Governance Must-Dos to Prevent AI Psychosis
Governance is a set of frameworks, policies and guidelines that focus on what the AI is allowed to do, who ensures it and how risk is managed at an organizational level. We can break it into three parts: policy and ethical frameworks, oversight and accountability, and documentation structures.
Product teams must evaluate potential harm to vulnerable populations before deployment through risk assessments and define what topics are high-risk, such as when health, legal, or financial data is involved.
Next, they should establish escalation procedures for when human intervention is required and assign responsibility for AI outputs and incidents. Processes must also be in place to monitor, evaluate, and update chatbot behavior in cases of unusual or unintended outputs.
Ensuring compliance with accessibility and ethical standards, such as Web Content Accessibility Guidelines (WCAG) and emerging standards such as the AI risk evaluation bill, is an ongoing process. Auditing processes must be set up to review AI responses regularly, and formal records must be maintained. All product teams should have these rules, thresholds, and escalation paths documented for training and compliance purposes. They must also keep a pulse on the latest AI-related regulatory updates.
Finally, from a data privacy perspective, sensitive user data must be protected, particularly mental-health-related interactions. Regulations such as HIPAA and GDPR are good benchmarks for handling health and personal data. Make sure you check for rules in all locations where you wish to deploy your product.
How to Prevent AI Psychosis in Your AI Chatbot
Where governance sets the stage and outlines all the rules to ensure chatbots are built safely, designing for mental health safety is about the practical, user-facing design measures that protect users in real-time.
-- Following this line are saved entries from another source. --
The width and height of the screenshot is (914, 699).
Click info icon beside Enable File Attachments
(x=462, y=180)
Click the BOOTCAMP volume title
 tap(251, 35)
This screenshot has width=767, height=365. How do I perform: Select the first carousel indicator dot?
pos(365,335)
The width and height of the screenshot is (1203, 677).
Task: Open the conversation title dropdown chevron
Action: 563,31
For example, product teams must set standards for acceptable AI behavior, including handling sensitive topics. Once product teams have determined which topics are high-risk for users, such as emotional, medical or financial issues, they must exhaust thousands of potential use cases and set restrictions on how the AI can respond. Some boundaries might include:
- Do not give prescriptive advice in a workplace, school, or mental health setting. Bots should never say, “You should do X”. Teams must set parameters about what they are allowed to discuss and offer appropriate hotlines or professionally approved resources when users seek advice. Suggested responses or guided choices help reduce the users’ and the tool’s cognitive load.
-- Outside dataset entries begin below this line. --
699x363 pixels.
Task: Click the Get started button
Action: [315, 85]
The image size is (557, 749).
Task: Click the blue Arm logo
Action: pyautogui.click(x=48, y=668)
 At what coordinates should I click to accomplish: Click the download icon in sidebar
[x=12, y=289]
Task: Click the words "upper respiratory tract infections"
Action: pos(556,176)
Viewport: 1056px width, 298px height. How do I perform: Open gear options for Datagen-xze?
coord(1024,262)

- Do not speculate about personal risk with statements like, “You are likely to…” whether that’s financial, relationship, or mental health contexts. Instead, use empathetic but non-directive statements: “I’m here to listen, but I’m not a professional. You might consider talking to a trained advisor or counselor.” Bots must always know the correct respondent to escalate issues.
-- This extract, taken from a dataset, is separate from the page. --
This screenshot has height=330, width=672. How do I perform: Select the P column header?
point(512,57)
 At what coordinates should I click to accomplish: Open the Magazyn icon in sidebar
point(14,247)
- Avoid generating emotionally manipulative content that could intensify distress. Instead, if the conversation is too high-risk, empathetically direct the user to the assigned advisor and end the session.
Product teams should spend the largest amount of time training AI assistants on numerous possible conversations that could lead to harm and ensure that the bot always follows the restrictions in place.
To avoid delusions, ethical and transparent AI use also includes clearly indicating when a user is interacting with a chatbot, disclosing chatbot limitations, such as the fact that the AI is not a professional expert, and providing accessible paths to human support.
Product teams can build AI assistants responsibly by staying aware of AI psychosis, setting clear governance rules, and designing for mental health safety. Know the risks, define what the AI can and can’t do, monitor its behavior, and create user-friendly safeguards like clear guidance and easy access to human support. This way, teams can innovate quickly without compromising judgment, ethics or user well-being.